Items from a pointing dataset »

┌──

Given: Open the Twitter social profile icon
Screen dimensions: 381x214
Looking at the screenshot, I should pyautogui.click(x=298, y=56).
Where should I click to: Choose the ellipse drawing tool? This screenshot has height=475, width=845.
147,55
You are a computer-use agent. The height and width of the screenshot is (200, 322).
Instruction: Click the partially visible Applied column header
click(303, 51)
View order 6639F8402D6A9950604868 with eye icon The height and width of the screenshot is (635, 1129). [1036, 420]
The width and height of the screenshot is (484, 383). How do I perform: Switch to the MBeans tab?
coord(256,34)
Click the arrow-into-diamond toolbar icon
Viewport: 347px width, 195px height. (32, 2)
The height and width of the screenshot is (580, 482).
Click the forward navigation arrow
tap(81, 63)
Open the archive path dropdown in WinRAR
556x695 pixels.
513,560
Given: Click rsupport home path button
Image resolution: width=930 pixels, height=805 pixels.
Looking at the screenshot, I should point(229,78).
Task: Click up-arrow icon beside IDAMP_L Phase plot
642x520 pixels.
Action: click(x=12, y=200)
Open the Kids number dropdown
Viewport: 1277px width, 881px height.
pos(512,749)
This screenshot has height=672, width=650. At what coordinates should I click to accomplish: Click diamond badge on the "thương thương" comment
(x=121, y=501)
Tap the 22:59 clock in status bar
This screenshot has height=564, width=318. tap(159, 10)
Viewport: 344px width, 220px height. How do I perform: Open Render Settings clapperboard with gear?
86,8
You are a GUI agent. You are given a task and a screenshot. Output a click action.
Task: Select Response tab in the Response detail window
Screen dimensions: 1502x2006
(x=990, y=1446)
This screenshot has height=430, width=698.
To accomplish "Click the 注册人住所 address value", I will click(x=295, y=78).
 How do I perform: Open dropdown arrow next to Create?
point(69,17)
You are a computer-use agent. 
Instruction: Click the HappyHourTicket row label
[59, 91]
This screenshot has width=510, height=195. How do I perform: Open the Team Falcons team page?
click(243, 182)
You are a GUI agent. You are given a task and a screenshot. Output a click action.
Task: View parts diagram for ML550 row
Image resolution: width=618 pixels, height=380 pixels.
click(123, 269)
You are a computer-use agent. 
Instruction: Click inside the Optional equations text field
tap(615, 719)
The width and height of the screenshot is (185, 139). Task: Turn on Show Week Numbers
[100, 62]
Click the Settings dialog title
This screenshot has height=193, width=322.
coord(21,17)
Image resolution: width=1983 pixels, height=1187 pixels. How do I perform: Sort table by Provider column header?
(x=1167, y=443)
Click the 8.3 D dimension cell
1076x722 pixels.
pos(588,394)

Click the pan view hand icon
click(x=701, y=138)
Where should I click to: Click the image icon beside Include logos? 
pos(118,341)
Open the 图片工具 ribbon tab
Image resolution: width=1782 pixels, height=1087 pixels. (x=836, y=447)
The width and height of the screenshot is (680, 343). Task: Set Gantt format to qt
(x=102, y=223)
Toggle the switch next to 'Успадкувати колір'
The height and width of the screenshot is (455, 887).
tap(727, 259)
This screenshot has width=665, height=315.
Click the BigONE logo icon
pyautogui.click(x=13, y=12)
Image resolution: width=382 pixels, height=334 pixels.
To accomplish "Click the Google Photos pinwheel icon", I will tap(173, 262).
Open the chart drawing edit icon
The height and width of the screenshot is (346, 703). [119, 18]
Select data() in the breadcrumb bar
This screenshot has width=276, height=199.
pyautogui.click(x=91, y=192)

└──

Exercise task »
Copy out the items word for word, starting with the line that contains "Given: Click rsupport home path button" and ending with the line that contains "pos(512,749)", including both of those lines.

Solution for this task »
Given: Click rsupport home path button
Image resolution: width=930 pixels, height=805 pixels.
Looking at the screenshot, I should point(229,78).
Task: Click up-arrow icon beside IDAMP_L Phase plot
642x520 pixels.
Action: click(x=12, y=200)
Open the Kids number dropdown
Viewport: 1277px width, 881px height.
pos(512,749)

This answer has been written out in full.